Re-examining Iran-contra
By Robert McFarlane
Washington, D.C.

SIR -- Your review (June 22nd) of recent books on the Iran-contra affair by Theodore Draper and Ann Wroe made several useful points regarding the human and institutional failures exposed in this unworthy episode. As one of the principals in it, I must acknowledge many personal errors. Much of my life over the past five years has been spent in an effort at atonement. Still, I feel a measure of disappointment at the superficiality of contemporary criticism in this affair. It is easy to lump all the figures in a cabal together. And it is easy to assume that all actions in a failing effort were failures. That is seldom true. One or two examples may serve to make the point.

Regarding the "Iran" dimension of the affair, there was in my mind a national interest to be served by establishing ties to those likely to succeed Ayatollah Khomenei. The failure to do that more recently in Iraq with both Kurds and Shiites has weakened our position after an otherwise impressive victory. Clearly, however, it was a mistake to introduce arms into the Iranian equation until it was clear that those involved on the other side could act to change either policy or the government itself. That is why, once the ineptitude and relative weakness of the Iranian principals were exposed in December 1985, I urged President Reagan to cease and desist (as I did again after the trip to Tehran in May 1986). It is interesting to note that the adjectives ascribed to me and my colleagues for this effort somehow do not apply to our predecessors in the Carter administration who wanted badly to trade arms for hostages while keeping Congress uninformed, and relied on an arms merchant (not government channels) in their attempt.

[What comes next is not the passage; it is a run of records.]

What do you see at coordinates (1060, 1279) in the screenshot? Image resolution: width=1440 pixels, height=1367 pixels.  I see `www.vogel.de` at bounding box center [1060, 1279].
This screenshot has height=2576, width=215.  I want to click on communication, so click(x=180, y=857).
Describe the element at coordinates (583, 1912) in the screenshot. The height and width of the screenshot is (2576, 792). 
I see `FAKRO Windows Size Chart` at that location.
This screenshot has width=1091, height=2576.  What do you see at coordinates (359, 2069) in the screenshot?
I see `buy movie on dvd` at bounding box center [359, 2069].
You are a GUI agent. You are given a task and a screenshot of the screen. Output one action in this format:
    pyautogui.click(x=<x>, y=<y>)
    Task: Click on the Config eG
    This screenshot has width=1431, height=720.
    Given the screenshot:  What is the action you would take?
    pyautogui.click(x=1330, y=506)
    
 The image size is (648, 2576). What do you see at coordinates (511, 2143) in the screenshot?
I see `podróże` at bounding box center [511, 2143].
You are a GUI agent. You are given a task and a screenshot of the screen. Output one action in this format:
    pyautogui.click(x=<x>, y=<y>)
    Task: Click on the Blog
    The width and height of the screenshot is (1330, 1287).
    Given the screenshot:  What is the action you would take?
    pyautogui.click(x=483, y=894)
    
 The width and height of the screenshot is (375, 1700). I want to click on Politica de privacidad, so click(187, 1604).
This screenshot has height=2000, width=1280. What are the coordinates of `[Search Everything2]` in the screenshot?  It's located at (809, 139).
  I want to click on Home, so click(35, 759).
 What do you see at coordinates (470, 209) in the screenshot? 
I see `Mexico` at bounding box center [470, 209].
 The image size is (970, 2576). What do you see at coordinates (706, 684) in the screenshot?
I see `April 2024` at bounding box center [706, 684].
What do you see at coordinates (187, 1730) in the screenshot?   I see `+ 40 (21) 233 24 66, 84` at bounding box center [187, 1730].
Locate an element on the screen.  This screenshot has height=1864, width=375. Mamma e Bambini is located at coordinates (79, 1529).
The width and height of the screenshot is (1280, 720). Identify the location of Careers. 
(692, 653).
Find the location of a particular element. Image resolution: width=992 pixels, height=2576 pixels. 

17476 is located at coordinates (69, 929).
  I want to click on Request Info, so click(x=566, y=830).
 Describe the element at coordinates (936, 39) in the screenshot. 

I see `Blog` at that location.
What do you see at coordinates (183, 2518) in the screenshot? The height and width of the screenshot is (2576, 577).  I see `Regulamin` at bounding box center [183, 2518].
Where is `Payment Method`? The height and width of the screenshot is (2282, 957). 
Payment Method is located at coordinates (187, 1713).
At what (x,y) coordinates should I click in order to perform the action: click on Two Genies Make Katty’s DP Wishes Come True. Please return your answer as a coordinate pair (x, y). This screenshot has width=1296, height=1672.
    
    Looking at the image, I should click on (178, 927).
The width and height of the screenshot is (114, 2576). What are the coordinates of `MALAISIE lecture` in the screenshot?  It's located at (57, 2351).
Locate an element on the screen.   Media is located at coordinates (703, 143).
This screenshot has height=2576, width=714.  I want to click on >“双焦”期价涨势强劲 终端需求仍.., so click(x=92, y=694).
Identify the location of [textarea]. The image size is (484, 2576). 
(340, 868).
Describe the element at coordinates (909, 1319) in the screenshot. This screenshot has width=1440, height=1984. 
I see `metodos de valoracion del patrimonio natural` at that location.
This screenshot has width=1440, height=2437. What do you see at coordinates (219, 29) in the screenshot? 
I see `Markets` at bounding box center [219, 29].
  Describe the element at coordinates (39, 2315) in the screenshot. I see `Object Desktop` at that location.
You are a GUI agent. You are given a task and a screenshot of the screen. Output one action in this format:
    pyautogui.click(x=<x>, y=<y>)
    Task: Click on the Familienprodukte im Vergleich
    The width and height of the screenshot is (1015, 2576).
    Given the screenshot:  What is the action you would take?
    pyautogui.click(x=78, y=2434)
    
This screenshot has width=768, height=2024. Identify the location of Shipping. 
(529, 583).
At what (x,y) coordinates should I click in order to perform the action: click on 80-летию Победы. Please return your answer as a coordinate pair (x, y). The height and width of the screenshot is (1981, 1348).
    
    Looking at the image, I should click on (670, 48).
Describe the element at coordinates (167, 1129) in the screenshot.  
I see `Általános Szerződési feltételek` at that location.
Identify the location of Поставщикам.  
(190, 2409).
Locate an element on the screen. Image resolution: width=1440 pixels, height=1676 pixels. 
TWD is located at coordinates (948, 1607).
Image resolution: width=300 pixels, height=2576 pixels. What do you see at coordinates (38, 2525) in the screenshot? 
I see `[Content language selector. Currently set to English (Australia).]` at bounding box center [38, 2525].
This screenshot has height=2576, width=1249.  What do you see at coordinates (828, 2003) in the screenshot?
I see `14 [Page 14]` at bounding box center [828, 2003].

The central criticism of these books is that a president and his staff attempted to circumvent constitutional processes, and to subvert congressional-oversight prerogatives in an unprecedented and dangerous fashion. In my case that is not true. My efforts to share what I knew with Congress went far beyond the standards set by my predecessors. My letters to Congress were expanded in personal testimony and private exchanges with them and, in toto, conveyed to them what I knew. Contrast that with the actions of my government in the early 1970s when White House officials decided to bomb a sovereign country, killing thousands, without telling Congress and indeed falsifying records.

As for professional competence and whether or not retired military men ought to serve at cabinet level; again, these books are terribly superficial. For example, if asked what was the most salient event in foreign affairs of the 1980s, most informed people would point to the collapse of the Leninist movements. The core of American policy at that time was an investment strategy through which the United States sought to exploit its comparative advantage in high technology with huge investments (eg, the SDI programme) and thereby to expose the relative backwardness of the Soviet system. The expectation in the White House was that if Brezhnev's successors could be faced with the political risk of being ideologically discredited throughout the communist world -- of presiding over the demise of the communist movement -- they would either come our way on things like arms reductions or change their system. They did both. When you contrast this approach with that of my predecessors who persisted in negotiating on Soviet terms, playing to Soviet strength -- and failing in the process to improve the United States' position -- the record of the mid-1980s looks very impressive.